Tal Rifaat is located roughly some 35 km to the north of Aleppo and some 15 km from the Turkish border, functioning as a slip ring that commands Afrin, Azaz, Marea and al-Bab, surrounding the city of Aleppo. 

The Kurdish fighters of the Peoples' Protection Units (YPG) took the town in February 2016 with support provided by the Russian air force. 

Strategically, Tal Rifaat is the juncture that connects different areas run by different forces representing separate ideologies; Syrian regime forces, the Kurds, and Syrian opposition factions affiliated to the Syrian National Army. 

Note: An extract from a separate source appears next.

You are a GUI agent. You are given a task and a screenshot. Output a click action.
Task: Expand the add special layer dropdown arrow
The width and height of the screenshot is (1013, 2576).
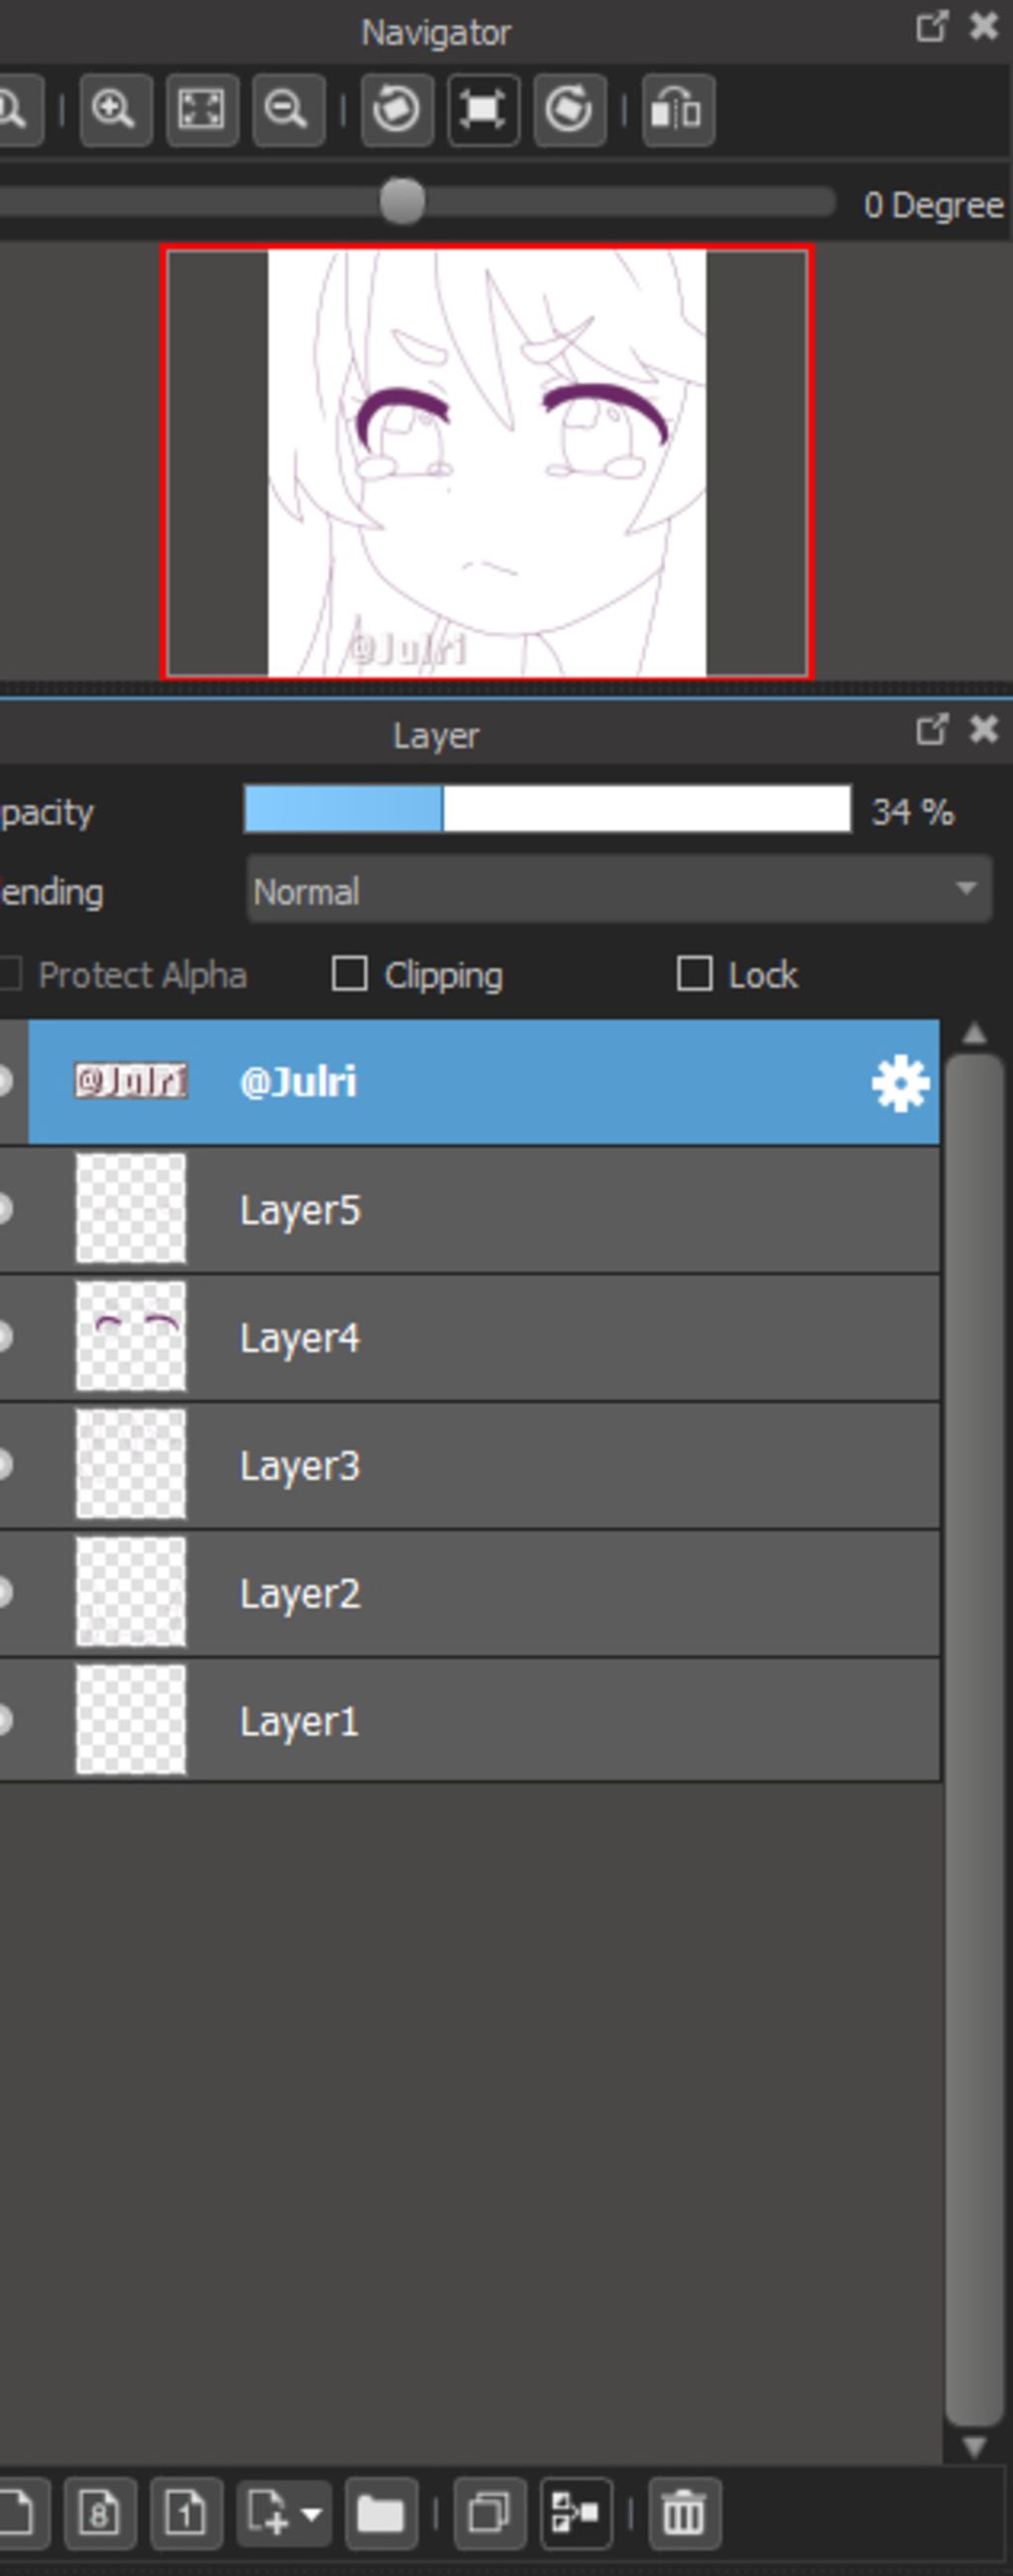(x=312, y=2512)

US troops have no zones of influence in northern Aleppo or elsewhere nearby. However, the United States has expressed concerns in reference to such a move by the NATO ally. US officials believe that any new Turkish military operation in northern Syria would hamper the efforts exerted in the fight against the Islamic State (ISIS) and would result in further displacements and humanitarian catastrophes, providing malign actors with agency to destabilize the region already agonizing under harsh living conditions.

In a joint news conference with NATO Secretary-General Jens Stoltenberg last week, US Secretary Of State Antony Blinken warned Turkey against such a step, ''It is something that we would oppose. The concern is that we have is that any new offensive would undermine regional stability (and) provide malign actors with opportunities to exploit instability,'' he said.

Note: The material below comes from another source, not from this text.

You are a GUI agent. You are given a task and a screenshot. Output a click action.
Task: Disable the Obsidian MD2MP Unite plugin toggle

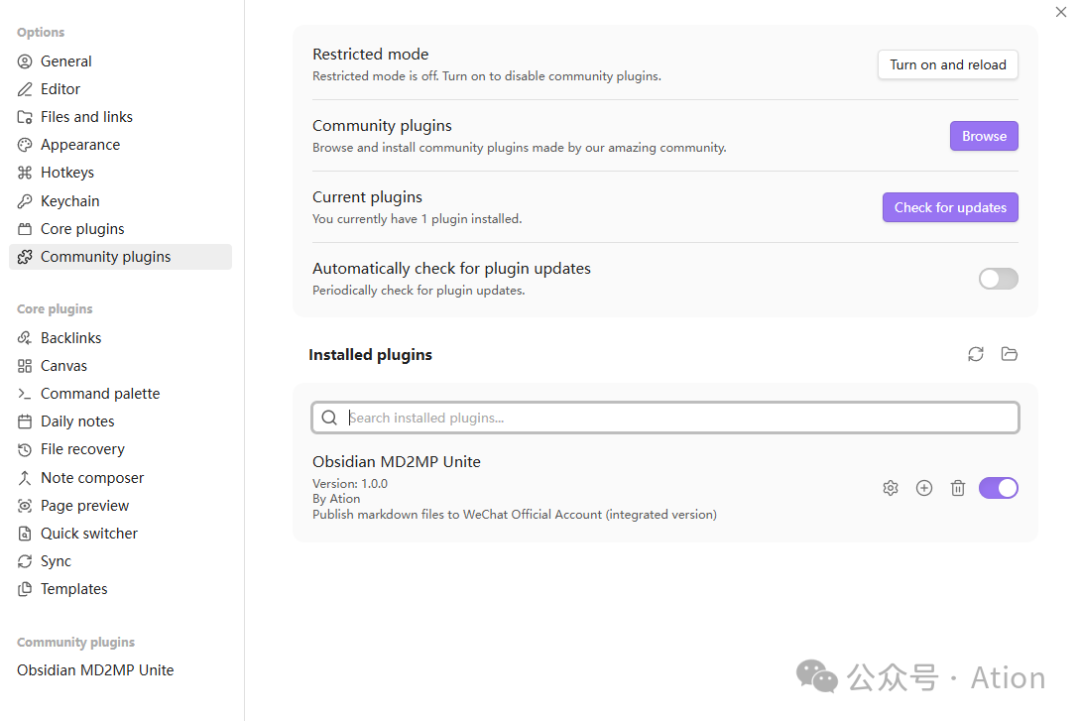998,488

However, since Turkey holds the NATO line against Russia in Ukraine, the US may turn a blind eye to the planned Turkish military operation.

The Minnigh airspace in northern Tal Rifaat, run by Russian troops, is a huge stumbling stone in the face of the Turkish operation receiving a green light. Russian forces at Minnigh would either have to withdraw, or be left isolated.

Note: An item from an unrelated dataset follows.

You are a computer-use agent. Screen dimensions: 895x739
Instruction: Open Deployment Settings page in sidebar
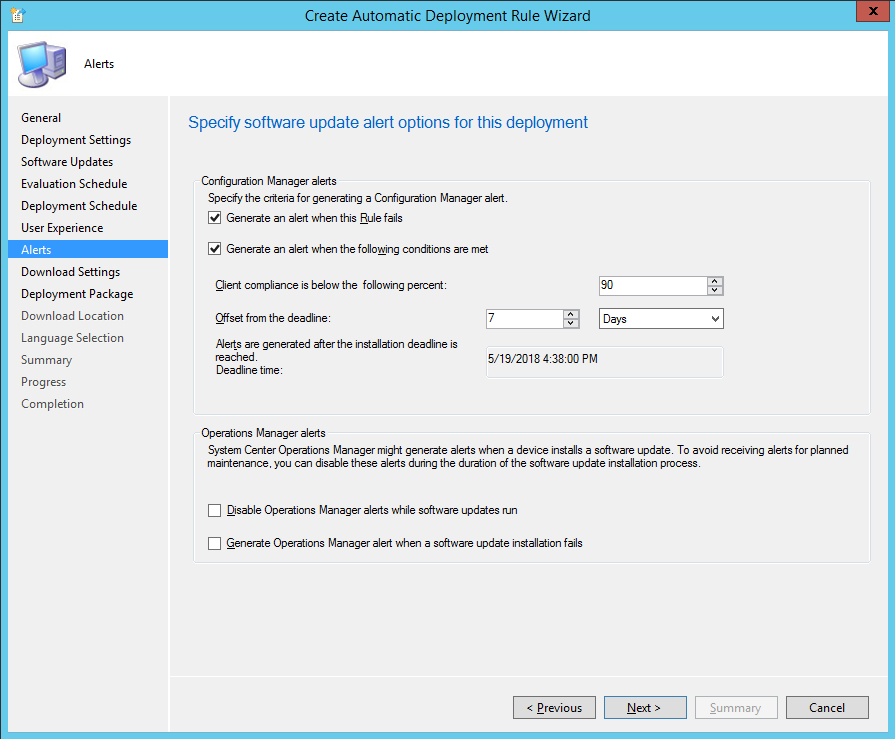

In 2018, Russia gave a green light to Turkish armed forces to advance to Afrin, however, a red light was drawn in front of Tal Rifaat where Syrian regime forces were deployed. 

Ankara claims that Kurdish forces stationed in Tal Rifaat and nearby villages shell areas under its control on a constant bases. 

Russian troops are stationed in the strategically important Minnigh military airbase. The operation - if carried out - would isolate the airbase. Hence, it would lose its strategic value and be surrounded by hostile elements. Nonetheless, it is unlikely that Turkey would launch any operation into Tal Rifaat without the prior knowledge - if not the expressed permission - of the Russian Federation. 

Sinan Ulgen, a former Turkish diplomat and current visiting scholar at Carnegie Europe, told Newsweek that ''there is a calculation in Ankara that Russia will not anymore oppose such an intervention, and will not want to oppose such an intervention because Russia now is more in need of retaining Turkey as a diplomatic partner in Ukraine.''

Tal Rifaat could, observers say, be a part of a land swap; it could be exchanged for areas under Turkish Observation Posts in north Hama or in south Idlib.

By taking the town, Turkey would facilitate the move of troops extending from Jarablus to the west of the Euphrates up to Hatay, which would drive an everlasting wedge between Afrin and other Kurdish regions in the east.

''Tehran views such military actions as a violation of the territorial integrity and sovereignty of those countries and believes this will only further complicate the situation and intensify tensions,'' Saeed Khatibzadeh, spokesperson for the Iranian Ministry of Foreign Affairs, commented on the potential Turkish incursion. 

Appeasing the Iranians will not be an easy task, as Iran was adamant not to lose either Nubul or Zahraa, both lying to the southwest of Tal Rifaat, and the Syrian regime forces in the south, that were laid to siege in the first years of the crisis in Syria. Iranians were determined not to relinquish the two predominant Shiite towns.

Considering the presence of Russian troops nearby, and the Iranian backed Shiite factions in Nubul and Zahraa, combined with the Syrian regime forces in the south, a Turkish military operation faces a host of complications.

Lazghine Ya'qoube is a translator and researcher focusing on the modern history of Mesopotamia, with a special focus on Yazidi and Assyrian affairs in Turkey, Syria and Iraq.